Token costs are becoming one of the hottest topics for any enterprise I talk with right now. It’s very bullish for AI in general because it means these systems are being used at a scale that wasn’t contemplated before.
It also gives way to another form of differentiation that will emerge for the applied AI layer, which is model routing.
As tokens take on a significant amount of the cost of any given workflow, then companies will inevitably want to ensure that their dollars go into the most efficient use of tokens for the particular job at hand.
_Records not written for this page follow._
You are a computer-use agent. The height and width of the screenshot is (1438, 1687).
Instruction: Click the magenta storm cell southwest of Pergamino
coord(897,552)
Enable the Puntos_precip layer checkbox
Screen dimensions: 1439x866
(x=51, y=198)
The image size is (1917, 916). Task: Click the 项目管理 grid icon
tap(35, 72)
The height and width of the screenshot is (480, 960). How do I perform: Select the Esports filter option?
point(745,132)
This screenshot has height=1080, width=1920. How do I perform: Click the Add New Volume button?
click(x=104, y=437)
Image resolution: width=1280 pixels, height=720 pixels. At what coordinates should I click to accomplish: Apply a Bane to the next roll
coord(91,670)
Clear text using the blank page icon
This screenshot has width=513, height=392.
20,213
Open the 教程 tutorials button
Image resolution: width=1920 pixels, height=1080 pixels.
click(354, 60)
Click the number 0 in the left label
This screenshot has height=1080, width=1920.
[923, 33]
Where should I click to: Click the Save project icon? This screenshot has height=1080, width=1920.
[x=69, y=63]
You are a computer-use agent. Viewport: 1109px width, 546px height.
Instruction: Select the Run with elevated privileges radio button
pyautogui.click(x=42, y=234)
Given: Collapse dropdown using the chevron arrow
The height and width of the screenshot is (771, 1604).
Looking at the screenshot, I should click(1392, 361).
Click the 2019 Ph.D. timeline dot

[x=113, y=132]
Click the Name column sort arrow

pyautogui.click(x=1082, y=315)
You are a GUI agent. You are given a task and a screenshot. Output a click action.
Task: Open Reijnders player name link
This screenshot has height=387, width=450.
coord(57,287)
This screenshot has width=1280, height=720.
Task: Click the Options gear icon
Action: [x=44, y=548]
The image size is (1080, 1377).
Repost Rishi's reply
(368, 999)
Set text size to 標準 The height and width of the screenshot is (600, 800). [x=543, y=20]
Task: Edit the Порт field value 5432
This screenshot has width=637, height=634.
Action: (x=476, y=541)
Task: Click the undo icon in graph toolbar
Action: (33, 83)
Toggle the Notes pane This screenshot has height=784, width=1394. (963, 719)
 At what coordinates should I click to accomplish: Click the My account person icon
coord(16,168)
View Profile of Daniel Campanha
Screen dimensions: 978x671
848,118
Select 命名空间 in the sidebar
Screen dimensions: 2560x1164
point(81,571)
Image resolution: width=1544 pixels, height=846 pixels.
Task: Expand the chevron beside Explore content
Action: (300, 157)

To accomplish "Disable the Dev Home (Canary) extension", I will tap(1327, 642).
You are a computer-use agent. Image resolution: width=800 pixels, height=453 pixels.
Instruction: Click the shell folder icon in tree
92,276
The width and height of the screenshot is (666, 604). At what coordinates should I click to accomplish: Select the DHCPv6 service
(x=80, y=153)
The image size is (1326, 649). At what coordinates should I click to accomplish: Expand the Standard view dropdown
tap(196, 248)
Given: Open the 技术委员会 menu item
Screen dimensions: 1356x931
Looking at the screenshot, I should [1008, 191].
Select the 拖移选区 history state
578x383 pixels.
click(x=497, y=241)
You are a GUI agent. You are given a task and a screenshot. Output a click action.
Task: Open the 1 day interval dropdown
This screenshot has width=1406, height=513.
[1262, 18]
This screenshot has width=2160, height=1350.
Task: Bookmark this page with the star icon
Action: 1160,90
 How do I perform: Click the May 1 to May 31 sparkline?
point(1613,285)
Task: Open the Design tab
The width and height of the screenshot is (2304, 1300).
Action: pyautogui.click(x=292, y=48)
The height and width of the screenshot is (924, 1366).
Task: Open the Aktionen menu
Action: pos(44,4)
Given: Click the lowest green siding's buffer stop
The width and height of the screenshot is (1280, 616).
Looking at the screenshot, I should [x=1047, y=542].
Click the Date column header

Frontier intelligence will always be relevant at the high end of tasks, like coding, legal and financial analysis, healthcare, and more. And dollars spent here will only go up over time. But, equally, you can peel off individual tasks to lower cost models (whether they’re from open weights vendors or the major labs) and deliver a more efficient end outcome.
To do this effectively, the applied AI layer needs to understand the workflows in their domain better than anyone else, and be able to mix and match models to different jobs. If you’re doing document extraction, you need to know which models perform better or worse for any given document type. If you’re legal analysis, you want to know which models perform various types of tasks best. And so on.
This will become one of the bigger differentiation points over time. The companies with the best evals, the best ability to route the workloads, and those that have business models directly aligned to customers financial goals, will be in a great position.
Your margin is my opportunity: AI version…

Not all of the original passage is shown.